Artist Sandy Spieler, longtime head of In the Heart of the Beast Puppet and Mask Theatre, has been awarded the McKnight Distinguished Artist Award. (The Minnesota Star Tribune)

More than 40 years ago Sandy Spieler, a minister's daughter who grew up in Washington, D.C., during the turbulent 1960s, dropped out of Wisconsin's Beloit College and moved to a sketchy neighborhood in south Minneapolis. There, she threw herself into the kind of street-level art that is more about community than commerce.

As artistic director of In the Heart of the Beast Puppet and Mask Theatre, Spieler spearheaded the conversion of an E. Lake Street porn theater into a national mecca for puppet-making. She also co-founded the wild and woolly MayDay Parade, which attracts tens of thousands to Bloomington Avenue and Powderhorn Park each year.

For her giant puppets and papier-mâché sculptures, not to mention her vision and commitment, Spieler has won the McKnight Distinguished Artist Award, one of the state's most prestigious, which comes with a $50,000 prize.

She was notified, in person, a couple of weeks ago.

"When they told, me, I thought, 'But I'm not 70 yet,' " said Spieler, 61. "The second thing I thought was, it can't be just about me. It's about all the people who've come through here and given their all to this work."

Spieler represents a departure from past winners — including renowned poet Robert Bly, Pulitzer-winning composer Dominick Argento and actor Wendy Lehr — who generally have come from the fine arts.

"Her leadership in all forms of community and artistically based puppetry has had a huge national and international impact," said Vickie Benson, program director for the arts at McKnight. "Sometimes a person like Sandy can be invisible, and she may prefer it that way. But she certainly deserves the title of 'distinguished.' "

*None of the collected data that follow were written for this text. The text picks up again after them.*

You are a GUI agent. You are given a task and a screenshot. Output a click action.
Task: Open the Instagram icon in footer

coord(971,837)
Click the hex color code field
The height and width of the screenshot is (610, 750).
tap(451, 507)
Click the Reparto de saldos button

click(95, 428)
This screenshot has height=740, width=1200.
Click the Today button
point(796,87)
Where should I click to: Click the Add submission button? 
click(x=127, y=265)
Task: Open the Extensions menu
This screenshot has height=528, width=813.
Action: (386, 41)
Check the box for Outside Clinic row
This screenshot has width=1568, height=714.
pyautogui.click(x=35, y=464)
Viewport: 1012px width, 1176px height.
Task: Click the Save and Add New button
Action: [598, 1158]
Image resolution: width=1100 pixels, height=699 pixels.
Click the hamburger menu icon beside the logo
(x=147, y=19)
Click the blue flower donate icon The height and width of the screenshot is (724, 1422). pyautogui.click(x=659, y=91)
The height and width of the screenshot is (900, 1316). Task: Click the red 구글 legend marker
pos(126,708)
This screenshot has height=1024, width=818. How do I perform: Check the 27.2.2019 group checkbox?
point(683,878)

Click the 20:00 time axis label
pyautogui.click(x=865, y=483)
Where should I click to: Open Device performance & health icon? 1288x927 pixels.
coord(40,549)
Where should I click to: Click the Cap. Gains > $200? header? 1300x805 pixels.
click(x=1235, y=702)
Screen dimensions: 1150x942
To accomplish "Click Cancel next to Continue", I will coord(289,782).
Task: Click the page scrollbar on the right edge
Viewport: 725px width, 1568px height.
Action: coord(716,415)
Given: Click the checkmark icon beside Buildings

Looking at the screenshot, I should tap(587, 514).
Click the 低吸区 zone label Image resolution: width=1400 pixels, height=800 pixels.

Spieler's background helped cement her values. As the civil rights and antiwar movements gathered steam during her childhood, she attended protests with her father, a Lutheran minister whose congregation was also changing. Spieler recalled that when her formerly all-white church integrated, membership plunged.

"It went from about 200 to 50," she said. "The things I believe about art and community came from those experiences."

She went to Beloit unsure of what she wanted to do but knowing it had to have a social justice component. It was during a semester-in-the-city in Minneapolis that she decided not to go back to college. "I was out in the world, doing stuff in [the] community and building things," she said.

The Minneapolis company where she landed was founded as the Powderhorn Puppet Theatre in 1973 by Ray St. Louis and David O'Fallon. Anyone could just come in and do work.

O'Fallon remembers he was trying to fashion a clay puppet when Spieler started working next to him.

She had such a facility and ease in fashioning a head, "I knew that I would never be as good," said O'Fallon, now president of the Minnesota Humanities Center.

A few years later, Spieler was running the theater. "That theater has prospered and become as good as it has because of Sandy," said O'Fallon. "The whole MayDay Parade was her idea. It was weird and small at first, but look at what it has become. That's Sandy's work, and it's a great gift to our community."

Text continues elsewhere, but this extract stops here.